[CM] a to-snd question
Bill Schottstaedt
bil@ccrma.Stanford.EDU
Mon, 30 Sep 2002 04:42:39 -0700
> When I used ACL with CLM-2 I could use to-snd transparently. Under
> CLISP it doesn't seem to work. Am I missing something ?
No -- to-snd (and the rest of the clm/snd communication stuff) needs
a real (i.e. dynamically loadable) foreign function interface on
the lisp side (it works by using X window properties, and there's
no way to do that in lisp without calling C somewhere along the
line), and Clisp is deficient in that regard. I just noticed that
I never tied this into cmucl -- I'll do that today, if possible.
> How do I exit from CMN ? I've tried (exit), (quit), (break), Ctrl-C,
> and some more I've forgotten. Other than doing an explicit kill from
> another window I can't figure out how to get out of it.
Every lisp is different, and some (clisp for example) will force
you deeper and deeper into the debugger with each mistake.
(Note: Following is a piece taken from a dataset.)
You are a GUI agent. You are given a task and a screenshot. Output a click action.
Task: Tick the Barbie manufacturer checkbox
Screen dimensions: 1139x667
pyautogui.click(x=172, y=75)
I hate this part of lisp -- I can never remember how to exit
a given lisp, and most trap C-C (posting a very nice note that
"the user" typed C-C -- the urge to kill...). cmn-init.lisp
tries to clean this up a little -- I'll add more cases. In ACL,
:exit should exit.
> The Delete and Backspace keys simply render escape codes
> so I'm unable to edit at the command prompt.
I think C-h will work in this case -- there's some .cshrc incantation,
I think, to deal with this, but I can't find it here at work.
If possible, run lisp as an emacs subjob.